Alegou, em resumo: A A. era cliente do R. (BPN), na sua agência de ..., com a conta à ordem nº ...01, onde movimentava parte dos dinheiros, realizava pagamentos e efectuava poupanças; O gerente do Banco Réu da agência de ..., em 11 de Outubro de 2004, disse à A., que tinha uma aplicação em tudo igual a um depósito a prazo e com capital garantido pelo BPN e com rentabilidade assegurada.
O dito funcionário do Banco Réu sabia que a A. não possuía qualificação, ou formação técnica que lhe permitisse à data conhecer os diversos tipos de produtos financeiros e avaliar, por isso, os riscos de cada um deles, a não ser que lhos explicassem devidamente. E que por isso, tinha um perfil conservador no que respeitava ao investimento do seu dinheiro, sendo que até essa data, sempre o aplicou em depósitos a prazo.
Sucede que o seu dinheiro – 50.000,00€, viria a ser colocado em obrigações SLN Rendimento Mais 2004, sem que a A. soubesse em concreto o que era, desconhecendo inclusivamente que a SLN era uma empresa.
De todo o modo, e o que motivou a autorização, por parte da A., foi o facto de lhe ter sido dito pelo gerente que o capital era garantido pelo Banco Réu, com juros semestrais e que poderia levantar o capital e respectivos juros quando assim o entendesse, bastando avisar a agência com a antecedência de três dias.
A verdade é que a A., actuou convicta de que estava a colocar o seu dinheiro numa aplicação segura e com as características de um depósito a prazo, por isso, num produto com risco exclusivamente Banco. Se a A. tivesse percebido que poderia estar a dar ordem de compra de obrigações SLN Rendimento Mais 2004, produto de risco e que o capital não era garantido pelo BPN, não o autorizaria, pois nunca foi intenção sua investir em produtos de risco, como era do conhecimento do gerente e funcionários do Réu O Réu sempre assegurou que a aplicação em causa tinha a mesma garantia de um depósito a prazo.
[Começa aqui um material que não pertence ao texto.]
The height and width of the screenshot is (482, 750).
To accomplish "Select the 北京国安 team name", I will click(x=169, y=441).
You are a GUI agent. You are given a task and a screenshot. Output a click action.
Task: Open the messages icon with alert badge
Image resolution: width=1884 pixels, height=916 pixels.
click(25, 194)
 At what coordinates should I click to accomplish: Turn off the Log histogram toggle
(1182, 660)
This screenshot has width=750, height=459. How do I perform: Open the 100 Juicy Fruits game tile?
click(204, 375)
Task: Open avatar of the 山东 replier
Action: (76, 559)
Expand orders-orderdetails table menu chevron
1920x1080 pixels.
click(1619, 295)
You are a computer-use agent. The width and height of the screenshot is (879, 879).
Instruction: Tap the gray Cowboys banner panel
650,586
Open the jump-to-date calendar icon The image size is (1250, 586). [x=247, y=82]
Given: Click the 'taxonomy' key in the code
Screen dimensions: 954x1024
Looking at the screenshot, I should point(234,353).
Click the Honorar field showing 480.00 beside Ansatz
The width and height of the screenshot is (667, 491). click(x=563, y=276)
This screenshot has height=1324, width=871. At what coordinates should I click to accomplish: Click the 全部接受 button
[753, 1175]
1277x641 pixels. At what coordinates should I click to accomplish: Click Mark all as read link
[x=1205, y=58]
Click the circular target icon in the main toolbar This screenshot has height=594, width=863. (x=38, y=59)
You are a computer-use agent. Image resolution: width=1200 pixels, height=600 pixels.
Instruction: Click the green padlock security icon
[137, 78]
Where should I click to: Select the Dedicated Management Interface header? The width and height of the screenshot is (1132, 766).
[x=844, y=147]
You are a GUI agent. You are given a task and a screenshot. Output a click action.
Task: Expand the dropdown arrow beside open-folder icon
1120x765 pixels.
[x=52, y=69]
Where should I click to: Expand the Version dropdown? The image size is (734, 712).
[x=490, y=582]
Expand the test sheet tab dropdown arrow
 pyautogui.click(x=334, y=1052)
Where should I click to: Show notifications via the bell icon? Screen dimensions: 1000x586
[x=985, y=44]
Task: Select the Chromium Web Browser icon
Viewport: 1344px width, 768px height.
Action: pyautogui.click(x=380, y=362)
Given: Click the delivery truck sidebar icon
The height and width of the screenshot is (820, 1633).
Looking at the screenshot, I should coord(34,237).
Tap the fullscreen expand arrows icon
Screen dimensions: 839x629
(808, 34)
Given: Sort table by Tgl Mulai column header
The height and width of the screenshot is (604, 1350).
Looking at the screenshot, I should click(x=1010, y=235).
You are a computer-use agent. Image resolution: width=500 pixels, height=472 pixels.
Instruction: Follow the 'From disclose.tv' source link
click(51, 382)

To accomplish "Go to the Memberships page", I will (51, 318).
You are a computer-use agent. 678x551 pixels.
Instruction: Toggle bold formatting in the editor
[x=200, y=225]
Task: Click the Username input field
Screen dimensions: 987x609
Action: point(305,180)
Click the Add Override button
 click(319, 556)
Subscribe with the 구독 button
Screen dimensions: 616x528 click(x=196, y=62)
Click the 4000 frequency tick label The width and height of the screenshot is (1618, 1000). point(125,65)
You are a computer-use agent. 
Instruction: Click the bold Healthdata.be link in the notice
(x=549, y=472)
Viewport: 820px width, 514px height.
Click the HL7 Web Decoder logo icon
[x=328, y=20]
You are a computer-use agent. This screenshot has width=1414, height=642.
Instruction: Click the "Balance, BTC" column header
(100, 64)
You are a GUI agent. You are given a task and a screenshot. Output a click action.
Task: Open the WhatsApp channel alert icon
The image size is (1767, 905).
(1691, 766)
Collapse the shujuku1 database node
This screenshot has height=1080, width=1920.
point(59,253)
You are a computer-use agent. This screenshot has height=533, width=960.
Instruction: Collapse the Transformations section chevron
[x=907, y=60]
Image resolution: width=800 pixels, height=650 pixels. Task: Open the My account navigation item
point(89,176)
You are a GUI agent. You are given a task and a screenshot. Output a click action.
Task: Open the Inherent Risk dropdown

Em Maio de 2015, data o Banco Réu deixou de pagar os juros respectivos, imputando aa responsabilidade pelo pagamento à SLN, entidade que a A. nem sabia existir.
Sendo certo que, como se referiu, nem sequer foi informada sobre a compra das obrigações subordinadas SLN Rendimento Mais 2004.
E nunca o gerente ou funcionários do R., nem ninguém, leu ou explicou à A. o que eram obrigações, em concreto, o que eram obrigações SLN Rendimento Mais Pelo que sendo nulas as cláusulas principais e essenciais, é nulo todo o negócio, nos termos dos artigos 5º e seguintes do DL. 446/85 de 15/10, o que expressamente se invoca para os devidos e legais efeitos.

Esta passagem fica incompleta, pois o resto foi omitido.